The 3310 has a video processing section for scaling to whatever output resolution you prefer, including 480p, 576p, 1080i, 720p, 1080p, and 1080p24. You can select the aspect ratio as well (16:6 or 4:3). I left the video processor in the Off position, as I select the output mode I want in the DVD player.
Two remote controls come with the 3310. All of the features are accessible from the large one, and the feature you are most likely to use are on the smaller one. I especially like the way the volume control is set up as it is very easy to change the volume on individual channels. With many receivers, volume control for individual channels is several layers deep into the menu structure. Neither remote control is backlit. The larger remote has another set of buttons on the back, so you can pretty much do everything you want with it.
The rear panel is one solid wall of connections. At the top are the HDMI inputs (5) and HDMI output (1). An Ethernet port is just to the right of the HDMI jacks. This is used to connect to your network for updating the firmware. Underneath the HDMI jacks are the composite video sets and component video sets. The composite video sets include stereo pair of analog audio inputs which can be used by themselves for analog stereo (you just don't use the composite video jack associated with that audio pair).
There are nine pairs of speaker binding posts. Seven of them are for the front left, right, center, surround left, right, and rear left, right. The two additional pairs are for speaker set B, so you could connect those to a pair of speakers in another room and listen to stereo music, or Zones 2 or 3, or split mono between the two zones. Additional Zones 2 and 3 are stereo analog out, with Zone 2 having a composite video jack associated with it. I am waiting for the day when the manufacturers say, "Adios" to composite video connections. Maybe S-Video as well. All the new DVD players have HDMI outputs, all the new receivers have HDMI inputs, and HDMI carries not only Blu-ray video, SD video, but audio from CD, SACD, and DVD-A (up to the full 24/192 sampling). Losing those outdated inputs will give consumers more wiggle room for the other jacks, as well as eliminate that nightmare of a dozen or more cables behind the receiver.
One item they should not make disappear is the Phono input, and there is one present on the 3310 (MM - Moving Magnet). Turntables and vinyl are making an explosive return in the consumer arena.
The receiver has connections for satellite radio, which requires a paid subscription, but you can also listen to free Internet Radio stations via the Ethernet connection to your router. Going into the menu will allow you to see a list of stations, of which there are thousands. There is also a Denon Link, which connects to the Denon Link output on some Denon DVD players. This lets you send the digital bitstream from the player to your receiver for decoding. It was invented by Denon back when Hollywood was still procrastinating about letting consumers have access to the digital bitstream from DVD-A and SACD. However, that has been solved with HDMI, and you can get the bitstream via that connection now.

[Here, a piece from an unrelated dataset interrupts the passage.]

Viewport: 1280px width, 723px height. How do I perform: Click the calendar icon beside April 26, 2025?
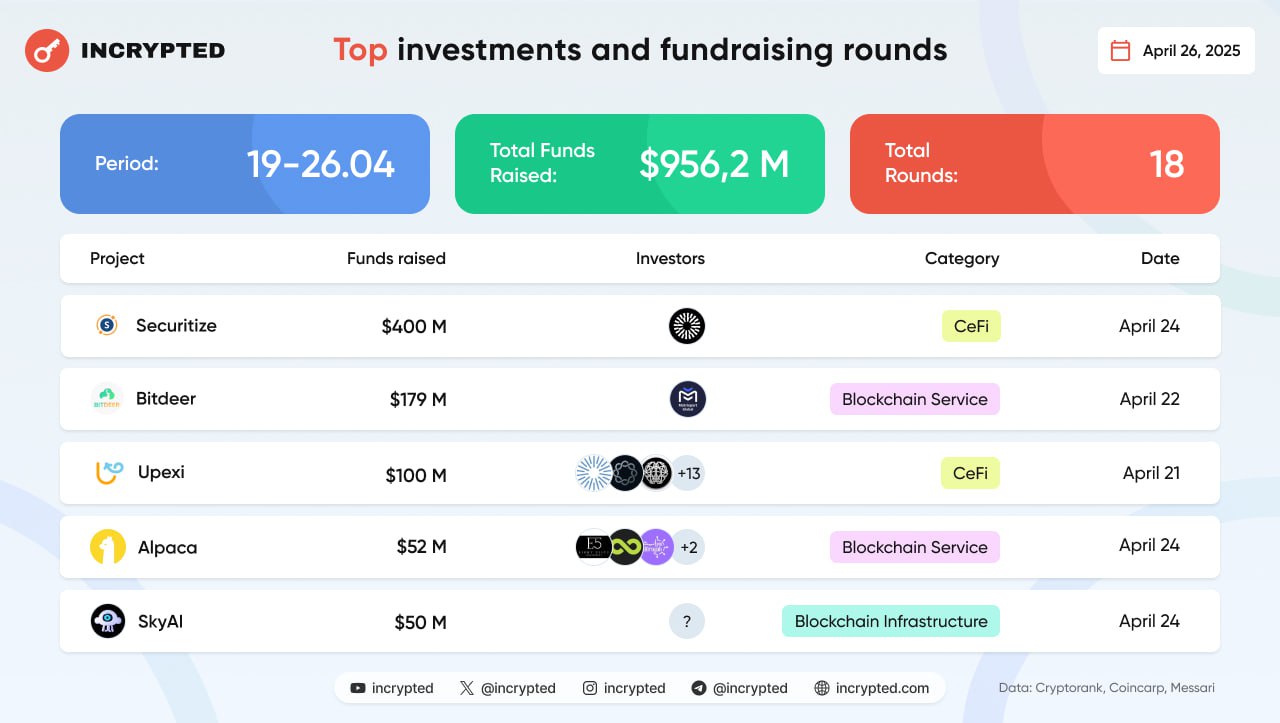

Lastly, there is a port for the ubiquitous iPod, but the dock that goes with the Denon is an optional purchase. You can operate the iPod from the receiver's remote control using this dock.
At the far right are two AC sockets for accessories. They are both switched, which means turning on the receiver activates those sockets. I have this same feature in one of my reference SSPs, the Denon AVP-A1HDCI, and I use one of the sockets to turn on a small fan and the other to turn on a 25 watt lamp that is sitting behind the flatscreen HDTV. The light serves as a bias, which makes the blacks appear blacker.